**Supplied material**

□ □ □

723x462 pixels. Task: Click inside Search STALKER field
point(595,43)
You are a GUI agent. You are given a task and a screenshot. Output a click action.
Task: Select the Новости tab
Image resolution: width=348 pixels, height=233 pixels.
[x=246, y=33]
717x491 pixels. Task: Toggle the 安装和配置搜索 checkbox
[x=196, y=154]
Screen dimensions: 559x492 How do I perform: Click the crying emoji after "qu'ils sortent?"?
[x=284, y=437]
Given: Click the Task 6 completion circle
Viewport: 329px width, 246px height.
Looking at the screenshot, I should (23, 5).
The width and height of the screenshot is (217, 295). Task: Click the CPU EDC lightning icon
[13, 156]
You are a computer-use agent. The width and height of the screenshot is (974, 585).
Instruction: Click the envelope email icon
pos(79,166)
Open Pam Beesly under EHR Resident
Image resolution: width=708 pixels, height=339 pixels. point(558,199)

□ □ □

**Stated task**
Quote all of the lines above word for word.

**Output of the task**
723x462 pixels. Task: Click inside Search STALKER field
point(595,43)
You are a GUI agent. You are given a task and a screenshot. Output a click action.
Task: Select the Новости tab
Image resolution: width=348 pixels, height=233 pixels.
[x=246, y=33]
717x491 pixels. Task: Toggle the 安装和配置搜索 checkbox
[x=196, y=154]
Screen dimensions: 559x492 How do I perform: Click the crying emoji after "qu'ils sortent?"?
[x=284, y=437]
Given: Click the Task 6 completion circle
Viewport: 329px width, 246px height.
Looking at the screenshot, I should (23, 5).
The width and height of the screenshot is (217, 295). Task: Click the CPU EDC lightning icon
[13, 156]
You are a computer-use agent. The width and height of the screenshot is (974, 585).
Instruction: Click the envelope email icon
pos(79,166)
Open Pam Beesly under EHR Resident
Image resolution: width=708 pixels, height=339 pixels. point(558,199)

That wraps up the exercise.